What you are asked to do: Below is the description of the abstract-algebra tag. List every algebraic object named in its sentence beginning "Some algebraic objects are".

Questions tagged [abstract-algebra]

For questions about monoids, groups, rings, modules, fields, vector spaces, algebras over fields, various types of lattices, and other such algebraic objects. Associate with related tags like [group-theory], [ring-theory], [modules], etc. as necessary to clarify which topic of abstract algebra is most related to your question and help other users when searching.

Abstract algebra is the study of algebraic objects, i.e. sets endowed with one or more operations on the elements of those sets. In particular, the study of abstract algebra considers the algebraic structures and properties of which such operations induce. It can be considered as the generalization of the study of the algebraic structure of the integers and real numbers (arithmetic), or the study of matrices and vector spaces (linear algebra).

Some algebraic objects are monoids, groups, rings, fields, vector spaces, modules, algebras, and categories, among many other less prominent objects.

Recorded data:
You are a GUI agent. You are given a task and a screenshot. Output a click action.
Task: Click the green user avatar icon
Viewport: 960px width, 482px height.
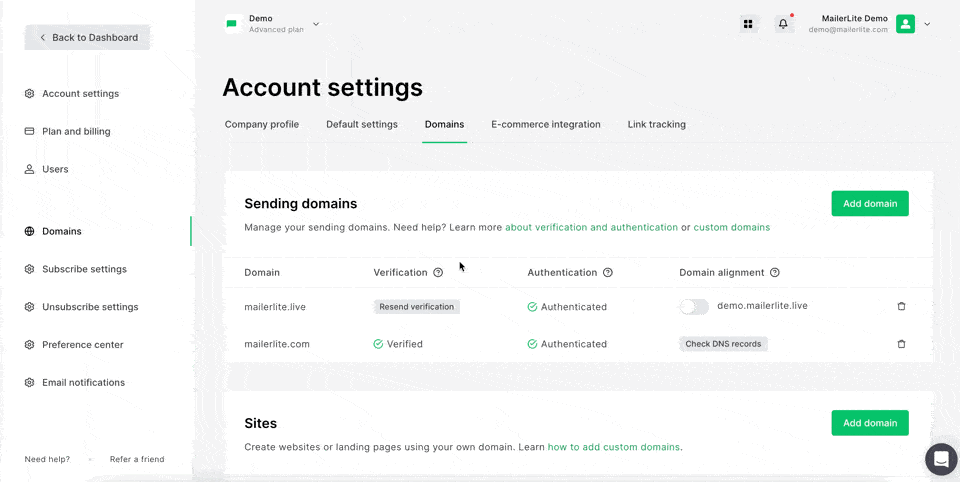coord(905,24)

Output of the task:
- monoids
- groups
- rings
- fields
- vector spaces
- modules
- algebras
- categories